At one point in the speech, the president imagined what Martin Luther King, Jr. would say if he were "to reappear by my side today and give us a report card."
The slain civil rights leader, Clinton suggested, would say: "'I did not live and die to see the American family destroyed. . . . I fought for freedom, but not for the freedom of . . . children to have children and the fathers of the children walk away from them and abandon them as if they don't amount to anything.'"
Later that day, at another black church in Memphis, Clinton attributed the rise in inner-city crime to four things: "the breakdown of the family, the breakdown of other community supports, the rise of drugs . . . and the absence of work."
Several weeks later, in a television interview with NBC, Clinton admitted that he had found "a lot of very good things" in Dan Quayle's infamous 1992 speech on family values. "I think he got too cute with 'Murphy Brown,'" Clinton said, "but it is certainly true that this country would be much better off if our babies were born into two-parent families.
"Once a really poor woman has a child out of wedlock," he continued, "it almost locks her and that child into the cycle of poverty, which then spins out of control further."
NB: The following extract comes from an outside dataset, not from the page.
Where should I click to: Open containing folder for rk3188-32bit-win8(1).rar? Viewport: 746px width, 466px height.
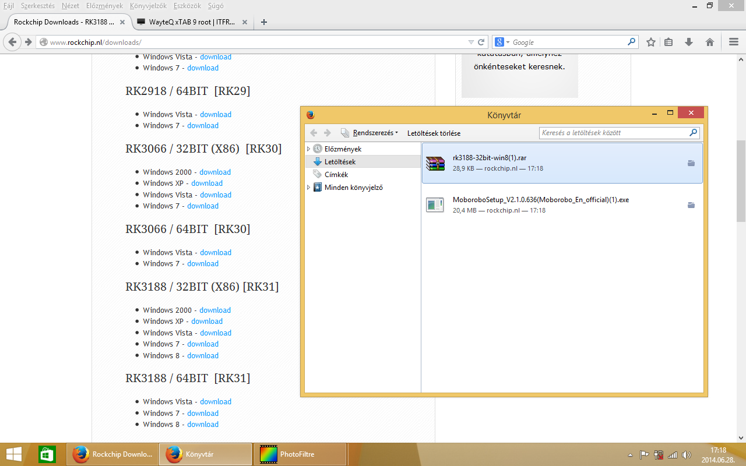click(691, 163)
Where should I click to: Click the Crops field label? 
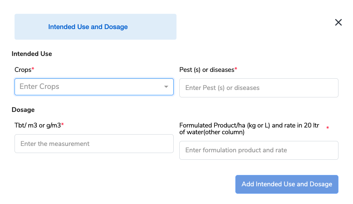coord(23,70)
The president went on to note that, contrary to popular belief, this cycle of poverty is not primarily a problem of race. "If you look at the figures for black, two-parent families with children, their incomes are almost three times as high as single white mothers who had their children out of wedlock," Clinton said. "So, it's not, primarily 'a racial problem' -- it's a problem of income, family structure, and educational level."
Not surprisingly, Clinton's message astonished many liberals. They were embarrassed that one of their own was lamenting "the breakdown of the family" rather than using proper liberal-speak -- i.e., "The family isn't declining; it's simply changing or evolving."
Nevertheless, Clinton's bold rhetoric certainly got the attention of many low-income Americans. They heard him say it was harmful for women to have babies out of wedlock, and that the government was going to stop sending checks to people who refused to work.
That's why many welfare recipients began to change their behavior even before welfare reform legislation was adopted. Indeed, the day the welfare caseloads started to decline was the day Bill Clinton went on national TV and said that if we stopped giving welfare checks to low-income women, they'd have fewer out-of-wedlock babies.
Now, of course, for Clinton tough rhetoric was always easier than tough action. It took a Republican Congress to translate Clinton's rhetoric into reality. But Clinton's values talk helped jump start a decline in welfare dependence, and the work requirements and time limits in the actual legislation pushed this change into overdrive, stimulating an unprecedented plummet in welfare caseloads and poverty among single mothers.
Critically, Clinton's rhetorical boldness helped create a climate where national leaders could finally acknowledge the obvious -- that unwed childbearing, not race, was at the heart of our nation's welfare problem.
And Clinton's rhetorical boldness helped create a climate where serious welfare reform could take place. "You have to get the values right," Clinton told his aide Bruce Reed during the early stages of the process. "If you get the policy right and the values wrong, the whole thing will fail; but if you get the values right, then this whole thing will work out."
To a large extent, Bill Clinton "got the values right" on welfare reform. And because he did, Clinton not only helped end welfare as we know it, but he helped end welfare as we know it before anyone even knew it.
Robert Rector is senior research fellow at The Heritage Foundation, a leading Washington-based public policy institution.